◆ Task to complete
Return only the lines of the listing below that run from the line with "Screen dimensions: 657x424" through the line with "Given: Click the percentage value input field", both ends included, exactly as written.

◆ Extracted records
Content starts
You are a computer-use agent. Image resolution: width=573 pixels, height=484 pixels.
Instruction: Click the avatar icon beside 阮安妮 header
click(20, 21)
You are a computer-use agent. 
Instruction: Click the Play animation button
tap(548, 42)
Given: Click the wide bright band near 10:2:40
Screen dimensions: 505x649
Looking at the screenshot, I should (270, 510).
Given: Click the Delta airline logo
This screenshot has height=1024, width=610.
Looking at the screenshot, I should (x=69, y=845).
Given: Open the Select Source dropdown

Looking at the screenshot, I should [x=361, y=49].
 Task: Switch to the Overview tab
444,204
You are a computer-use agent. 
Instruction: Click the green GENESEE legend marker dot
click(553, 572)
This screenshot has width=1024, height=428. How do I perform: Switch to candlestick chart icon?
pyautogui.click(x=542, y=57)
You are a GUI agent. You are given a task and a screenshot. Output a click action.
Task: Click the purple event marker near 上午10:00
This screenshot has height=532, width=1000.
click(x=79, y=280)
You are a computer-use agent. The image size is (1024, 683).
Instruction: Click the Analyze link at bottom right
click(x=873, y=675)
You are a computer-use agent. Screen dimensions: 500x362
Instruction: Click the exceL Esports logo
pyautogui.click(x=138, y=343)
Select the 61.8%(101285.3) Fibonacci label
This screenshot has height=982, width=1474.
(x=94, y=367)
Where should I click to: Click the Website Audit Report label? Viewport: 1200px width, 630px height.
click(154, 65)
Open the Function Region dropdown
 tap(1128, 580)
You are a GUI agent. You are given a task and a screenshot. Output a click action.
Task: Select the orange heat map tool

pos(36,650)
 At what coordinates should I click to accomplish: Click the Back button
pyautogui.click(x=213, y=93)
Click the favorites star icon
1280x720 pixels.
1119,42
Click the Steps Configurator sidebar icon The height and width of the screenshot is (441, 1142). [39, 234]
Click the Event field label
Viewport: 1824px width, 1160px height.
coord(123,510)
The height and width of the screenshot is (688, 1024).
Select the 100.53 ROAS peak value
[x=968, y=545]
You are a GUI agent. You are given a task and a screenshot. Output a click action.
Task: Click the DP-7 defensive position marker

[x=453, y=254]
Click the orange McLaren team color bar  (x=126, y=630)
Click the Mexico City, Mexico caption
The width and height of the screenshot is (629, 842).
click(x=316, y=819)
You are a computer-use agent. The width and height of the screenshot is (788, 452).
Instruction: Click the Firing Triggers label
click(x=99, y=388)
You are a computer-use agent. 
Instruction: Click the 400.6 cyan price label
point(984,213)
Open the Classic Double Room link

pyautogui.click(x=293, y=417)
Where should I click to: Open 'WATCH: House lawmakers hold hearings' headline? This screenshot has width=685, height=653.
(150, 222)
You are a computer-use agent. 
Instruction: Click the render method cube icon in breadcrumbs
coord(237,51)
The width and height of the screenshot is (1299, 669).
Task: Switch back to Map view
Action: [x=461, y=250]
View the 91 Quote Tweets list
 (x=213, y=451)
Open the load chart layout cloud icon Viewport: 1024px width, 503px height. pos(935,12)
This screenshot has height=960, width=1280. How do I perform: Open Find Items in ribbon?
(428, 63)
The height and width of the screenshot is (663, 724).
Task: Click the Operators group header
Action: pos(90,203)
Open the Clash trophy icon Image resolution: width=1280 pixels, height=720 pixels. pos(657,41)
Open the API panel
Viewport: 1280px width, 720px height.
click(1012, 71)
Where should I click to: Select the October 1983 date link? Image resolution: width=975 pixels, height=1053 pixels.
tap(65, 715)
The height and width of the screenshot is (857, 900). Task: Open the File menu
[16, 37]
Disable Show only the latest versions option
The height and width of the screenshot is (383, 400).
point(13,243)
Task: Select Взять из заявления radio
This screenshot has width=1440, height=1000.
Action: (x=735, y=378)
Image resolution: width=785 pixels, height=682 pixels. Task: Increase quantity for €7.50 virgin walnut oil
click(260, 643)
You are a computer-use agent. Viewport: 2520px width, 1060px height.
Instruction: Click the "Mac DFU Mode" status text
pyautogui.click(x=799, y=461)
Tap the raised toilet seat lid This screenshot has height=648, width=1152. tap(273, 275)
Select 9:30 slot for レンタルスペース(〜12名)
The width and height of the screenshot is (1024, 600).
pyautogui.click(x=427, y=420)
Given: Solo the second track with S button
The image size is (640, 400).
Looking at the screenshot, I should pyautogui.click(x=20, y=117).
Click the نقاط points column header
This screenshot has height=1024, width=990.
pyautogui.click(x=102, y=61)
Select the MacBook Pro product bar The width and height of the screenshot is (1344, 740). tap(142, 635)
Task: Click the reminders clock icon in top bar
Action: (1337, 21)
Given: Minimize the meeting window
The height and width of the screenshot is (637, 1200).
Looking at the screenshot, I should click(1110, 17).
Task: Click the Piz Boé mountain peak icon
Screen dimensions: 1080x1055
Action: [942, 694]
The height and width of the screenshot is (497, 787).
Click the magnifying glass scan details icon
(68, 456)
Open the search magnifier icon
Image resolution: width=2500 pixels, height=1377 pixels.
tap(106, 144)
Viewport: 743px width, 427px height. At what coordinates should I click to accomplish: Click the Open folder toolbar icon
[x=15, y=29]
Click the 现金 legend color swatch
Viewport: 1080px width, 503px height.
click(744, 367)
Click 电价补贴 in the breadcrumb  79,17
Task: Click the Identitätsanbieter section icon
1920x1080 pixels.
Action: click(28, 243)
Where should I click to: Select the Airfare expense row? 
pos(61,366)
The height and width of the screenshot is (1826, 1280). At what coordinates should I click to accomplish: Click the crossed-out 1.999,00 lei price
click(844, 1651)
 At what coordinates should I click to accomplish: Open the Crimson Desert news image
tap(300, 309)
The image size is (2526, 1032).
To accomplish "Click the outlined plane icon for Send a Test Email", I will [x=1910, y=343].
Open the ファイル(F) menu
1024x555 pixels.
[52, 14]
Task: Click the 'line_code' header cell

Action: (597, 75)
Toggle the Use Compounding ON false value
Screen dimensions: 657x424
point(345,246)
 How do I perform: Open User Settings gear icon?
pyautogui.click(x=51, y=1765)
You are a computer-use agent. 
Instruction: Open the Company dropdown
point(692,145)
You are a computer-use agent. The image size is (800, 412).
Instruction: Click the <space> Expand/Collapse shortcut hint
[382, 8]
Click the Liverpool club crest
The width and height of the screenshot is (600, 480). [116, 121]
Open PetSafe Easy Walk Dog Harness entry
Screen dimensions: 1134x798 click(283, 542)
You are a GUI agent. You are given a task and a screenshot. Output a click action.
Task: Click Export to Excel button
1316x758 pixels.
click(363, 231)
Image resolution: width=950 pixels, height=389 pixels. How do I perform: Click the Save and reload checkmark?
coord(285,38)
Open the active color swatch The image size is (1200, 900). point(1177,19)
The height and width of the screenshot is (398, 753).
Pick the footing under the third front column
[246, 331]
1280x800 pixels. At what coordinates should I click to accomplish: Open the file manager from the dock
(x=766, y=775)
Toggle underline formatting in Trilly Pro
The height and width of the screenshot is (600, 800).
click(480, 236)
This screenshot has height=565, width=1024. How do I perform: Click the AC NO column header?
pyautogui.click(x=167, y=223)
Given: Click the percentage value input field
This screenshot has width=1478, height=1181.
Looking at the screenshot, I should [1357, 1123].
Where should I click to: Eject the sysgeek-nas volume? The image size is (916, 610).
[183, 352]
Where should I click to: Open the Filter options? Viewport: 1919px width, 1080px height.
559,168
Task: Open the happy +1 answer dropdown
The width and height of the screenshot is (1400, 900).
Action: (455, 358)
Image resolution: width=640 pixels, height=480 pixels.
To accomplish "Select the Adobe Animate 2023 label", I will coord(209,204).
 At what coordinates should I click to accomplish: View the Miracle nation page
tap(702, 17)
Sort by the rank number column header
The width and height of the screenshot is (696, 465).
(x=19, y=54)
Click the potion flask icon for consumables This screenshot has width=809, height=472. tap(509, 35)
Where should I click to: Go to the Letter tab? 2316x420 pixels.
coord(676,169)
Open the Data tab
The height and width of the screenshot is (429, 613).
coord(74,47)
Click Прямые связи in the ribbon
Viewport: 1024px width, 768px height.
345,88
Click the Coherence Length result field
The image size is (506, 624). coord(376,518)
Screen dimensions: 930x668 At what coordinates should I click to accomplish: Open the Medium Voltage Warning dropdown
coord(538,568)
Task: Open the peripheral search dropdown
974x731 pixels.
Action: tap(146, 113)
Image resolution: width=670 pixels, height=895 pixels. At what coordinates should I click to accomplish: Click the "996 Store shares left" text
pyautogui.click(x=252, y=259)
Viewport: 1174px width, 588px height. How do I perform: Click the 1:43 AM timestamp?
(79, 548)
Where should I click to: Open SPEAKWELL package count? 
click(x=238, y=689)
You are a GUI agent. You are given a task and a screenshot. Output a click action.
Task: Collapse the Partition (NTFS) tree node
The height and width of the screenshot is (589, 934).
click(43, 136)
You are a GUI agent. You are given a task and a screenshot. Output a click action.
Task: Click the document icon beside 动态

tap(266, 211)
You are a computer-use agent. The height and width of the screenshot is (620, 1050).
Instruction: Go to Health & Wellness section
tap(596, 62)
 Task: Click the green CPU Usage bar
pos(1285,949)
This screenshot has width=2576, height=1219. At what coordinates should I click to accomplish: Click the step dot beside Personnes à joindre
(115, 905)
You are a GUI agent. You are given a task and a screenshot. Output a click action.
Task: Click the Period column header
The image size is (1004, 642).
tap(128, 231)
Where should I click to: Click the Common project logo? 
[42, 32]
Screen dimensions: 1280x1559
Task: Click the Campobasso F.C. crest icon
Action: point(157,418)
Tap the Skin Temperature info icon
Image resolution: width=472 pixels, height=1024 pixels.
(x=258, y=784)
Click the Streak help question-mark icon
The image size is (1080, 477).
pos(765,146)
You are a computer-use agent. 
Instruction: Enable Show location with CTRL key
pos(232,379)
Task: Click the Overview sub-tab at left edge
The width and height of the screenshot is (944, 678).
Content ends
◆ Written response
Screen dimensions: 657x424
point(345,246)
 How do I perform: Open User Settings gear icon?
pyautogui.click(x=51, y=1765)
You are a computer-use agent. 
Instruction: Open the Company dropdown
point(692,145)
You are a computer-use agent. The image size is (800, 412).
Instruction: Click the <space> Expand/Collapse shortcut hint
[382, 8]
Click the Liverpool club crest
The width and height of the screenshot is (600, 480). [116, 121]
Open PetSafe Easy Walk Dog Harness entry
Screen dimensions: 1134x798 click(283, 542)
You are a GUI agent. You are given a task and a screenshot. Output a click action.
Task: Click Export to Excel button
1316x758 pixels.
click(363, 231)
Image resolution: width=950 pixels, height=389 pixels. How do I perform: Click the Save and reload checkmark?
coord(285,38)
Open the active color swatch The image size is (1200, 900). point(1177,19)
The height and width of the screenshot is (398, 753).
Pick the footing under the third front column
[246, 331]
1280x800 pixels. At what coordinates should I click to accomplish: Open the file manager from the dock
(x=766, y=775)
Toggle underline formatting in Trilly Pro
The height and width of the screenshot is (600, 800).
click(480, 236)
This screenshot has height=565, width=1024. How do I perform: Click the AC NO column header?
pyautogui.click(x=167, y=223)
Given: Click the percentage value input field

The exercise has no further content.